- Born: March 16, 1976 Chicago, Illinois, U.S.
- Died: March 12, 2024 (aged 47) Baltimore, Maryland, U.S.
- Occupations: Scholar, activist

Academic background
- Alma mater: Wesleyan University (B.A.), University of Michigan (M.A., Ph.D.)

Academic work
- Institutions: Johns Hopkins University
- Main interests: Black Studies • Race and Power Dynamics • Institutional Bias

= Shani Mott =

American scholar (1976–2024)

Shani Tahir Mott (March 16, 1976 – March 12, 2024) was an American scholar of Black studies, best known for her advocacy and her examination of race and power in the United States. She was a faculty member at Johns Hopkins University. Her academic work in literature and Africana studies, extended beyond traditional scholarship to actionable advocacy, highlighted by her legal challenge against discriminatory home appraisal practices in Baltimore.
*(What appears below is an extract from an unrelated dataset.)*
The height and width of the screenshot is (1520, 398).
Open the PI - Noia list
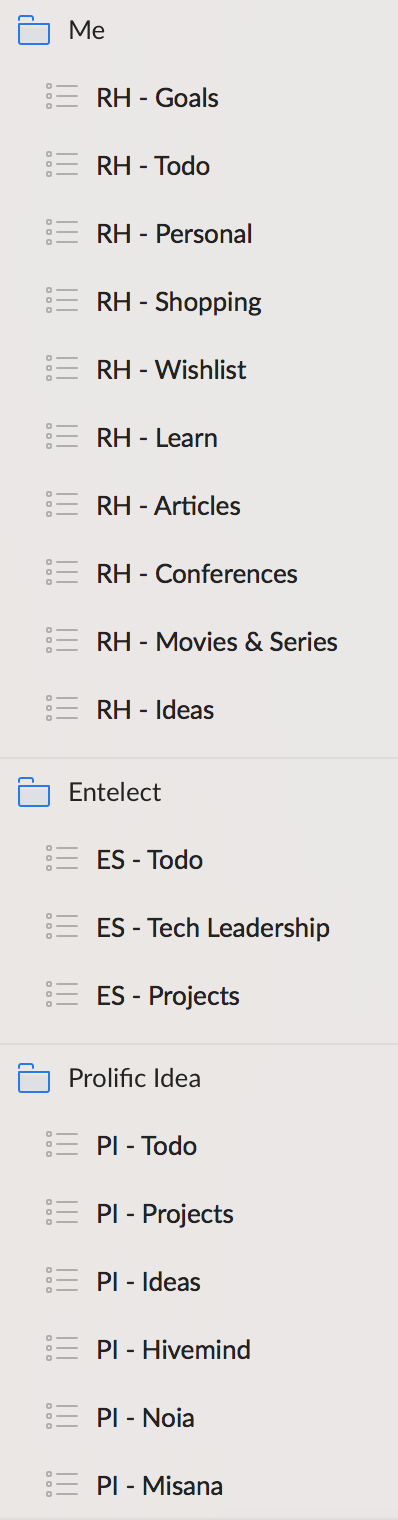click(199, 1417)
Before working at Johns Hopkins University, she taught in Barry University's English department, where she designed a secondary school curriculum focusing on racial literacy and American literature. She would also consult on teaching and mentoring at Barry University while she was there. Additionally, she founded and served in diversity-focused initiatives, including establishing a social justice collective at Johns Hopkins University and a diversity program at the Bryn Mawr School. She died from adrenal cancer on March 12, 2024, at the age of 47. In the days before her death, she continued to advocate by testifying in support of her lawsuit against LoanDepot. As a result, the case settled with sweeping changes in home appraisal practices including extensive plan to mitigate discrimination including a second appraisal.